Reproduce the listing below verbatim, starting with the line that contains "Pick a font color from the swatch" and going on through the line that contains "[x=575, y=52]", with both of those lines included.
----------------------------------------
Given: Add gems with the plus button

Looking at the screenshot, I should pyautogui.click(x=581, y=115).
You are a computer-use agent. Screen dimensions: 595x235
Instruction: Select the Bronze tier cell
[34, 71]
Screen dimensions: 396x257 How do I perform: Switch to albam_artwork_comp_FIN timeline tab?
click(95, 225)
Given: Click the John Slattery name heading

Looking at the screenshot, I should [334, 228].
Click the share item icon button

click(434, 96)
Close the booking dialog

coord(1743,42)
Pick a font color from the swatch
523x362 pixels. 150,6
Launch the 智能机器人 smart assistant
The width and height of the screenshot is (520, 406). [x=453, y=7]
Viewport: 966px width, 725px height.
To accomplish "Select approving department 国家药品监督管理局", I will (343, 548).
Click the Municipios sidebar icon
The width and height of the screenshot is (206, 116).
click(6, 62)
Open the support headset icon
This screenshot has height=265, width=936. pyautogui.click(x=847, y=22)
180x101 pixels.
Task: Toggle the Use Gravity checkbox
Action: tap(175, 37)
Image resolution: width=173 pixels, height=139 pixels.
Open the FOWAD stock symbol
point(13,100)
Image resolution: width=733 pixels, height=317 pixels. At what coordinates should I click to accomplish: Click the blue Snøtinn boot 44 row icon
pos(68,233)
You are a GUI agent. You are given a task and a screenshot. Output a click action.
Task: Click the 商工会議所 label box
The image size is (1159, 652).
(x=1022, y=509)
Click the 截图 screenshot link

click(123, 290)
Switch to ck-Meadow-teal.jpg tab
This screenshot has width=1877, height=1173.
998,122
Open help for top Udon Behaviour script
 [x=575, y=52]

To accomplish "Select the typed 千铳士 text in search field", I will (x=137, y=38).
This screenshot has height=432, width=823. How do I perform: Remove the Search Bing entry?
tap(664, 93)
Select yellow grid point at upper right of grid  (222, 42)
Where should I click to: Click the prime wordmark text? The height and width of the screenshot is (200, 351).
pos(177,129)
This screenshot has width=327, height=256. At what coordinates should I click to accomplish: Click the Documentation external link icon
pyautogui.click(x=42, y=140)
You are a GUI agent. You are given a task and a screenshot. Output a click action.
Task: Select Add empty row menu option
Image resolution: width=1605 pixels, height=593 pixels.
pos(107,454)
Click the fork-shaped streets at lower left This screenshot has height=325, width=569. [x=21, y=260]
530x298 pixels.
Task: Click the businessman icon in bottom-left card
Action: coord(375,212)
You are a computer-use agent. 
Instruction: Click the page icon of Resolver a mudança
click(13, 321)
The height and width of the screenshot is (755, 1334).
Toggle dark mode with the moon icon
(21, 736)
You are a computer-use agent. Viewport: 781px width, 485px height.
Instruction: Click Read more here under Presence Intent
----------------------------------------
* [Written answer]:
Pick a font color from the swatch
523x362 pixels. 150,6
Launch the 智能机器人 smart assistant
The width and height of the screenshot is (520, 406). [x=453, y=7]
Viewport: 966px width, 725px height.
To accomplish "Select approving department 国家药品监督管理局", I will (343, 548).
Click the Municipios sidebar icon
The width and height of the screenshot is (206, 116).
click(6, 62)
Open the support headset icon
This screenshot has height=265, width=936. pyautogui.click(x=847, y=22)
180x101 pixels.
Task: Toggle the Use Gravity checkbox
Action: tap(175, 37)
Image resolution: width=173 pixels, height=139 pixels.
Open the FOWAD stock symbol
point(13,100)
Image resolution: width=733 pixels, height=317 pixels. At what coordinates should I click to accomplish: Click the blue Snøtinn boot 44 row icon
pos(68,233)
You are a GUI agent. You are given a task and a screenshot. Output a click action.
Task: Click the 商工会議所 label box
The image size is (1159, 652).
(x=1022, y=509)
Click the 截图 screenshot link

click(123, 290)
Switch to ck-Meadow-teal.jpg tab
This screenshot has width=1877, height=1173.
998,122
Open help for top Udon Behaviour script
 [x=575, y=52]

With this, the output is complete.